Movies, Books, Politicians the Water Bottle is Under Siege
Bear a plastic water bottle to your own peril; the tide of popular belief is forming away from you. From big rating documentaries, to articles and politics, the biggest debate in our lives is the terror of bottled water and the waste that the industry demonstrates.
The processing, transporting and disposal of water in petrochemical plastic bottles requires tremendous amounts of water along with energy, and pumps out huge amounts of greenhouse gases and waste.

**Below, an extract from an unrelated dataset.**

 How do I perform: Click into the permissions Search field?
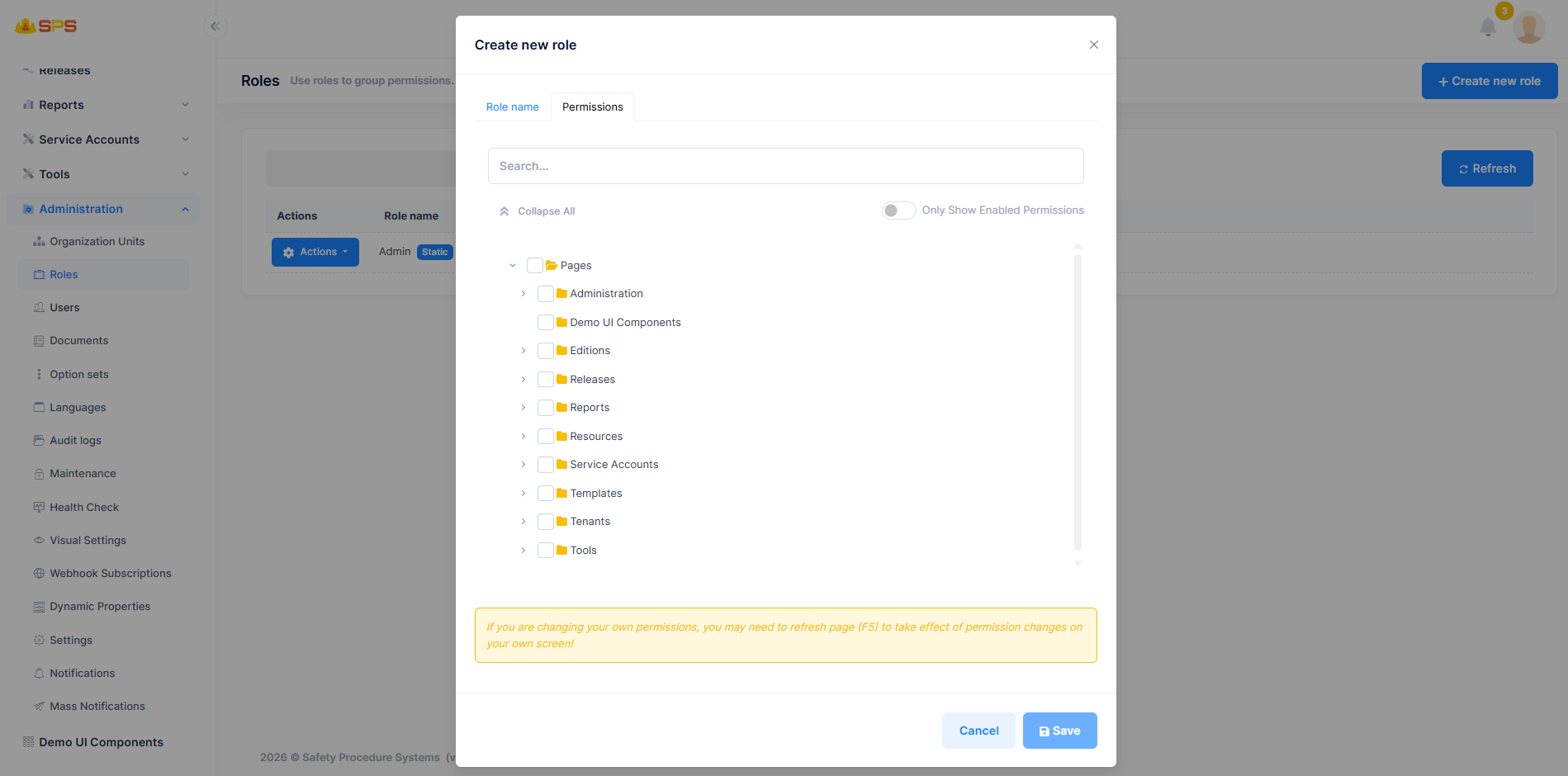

Director of the recent documentary ‘Tapped: get off the bottle’ Stephanie Soechtig says “1500 water bottles end up in landfill every second – that’s 30 million water bottles a day! We wanted to show people just how much waste is generated by bottled water.” The Tapped crew are publicizing the show with their across-America roadshow, collecting money from people to reduce their water bottle waste and changing their used plastic water bottle in exchange for a reusable stainless steel bottle. Download Tapped from Amazon or iTunes.
A short film ‘The Story of Bottled Water’ was released on World Water Day in March. From the pen of Annie Leonard of the well-received ‘The Story of Stuff’, this animated film displays the methodology that is used to swaying Americans into buying around hundreds of millions of bottles of water a week, despite the option of a few cents cost for clean tap water. Find her documentary on You Tube.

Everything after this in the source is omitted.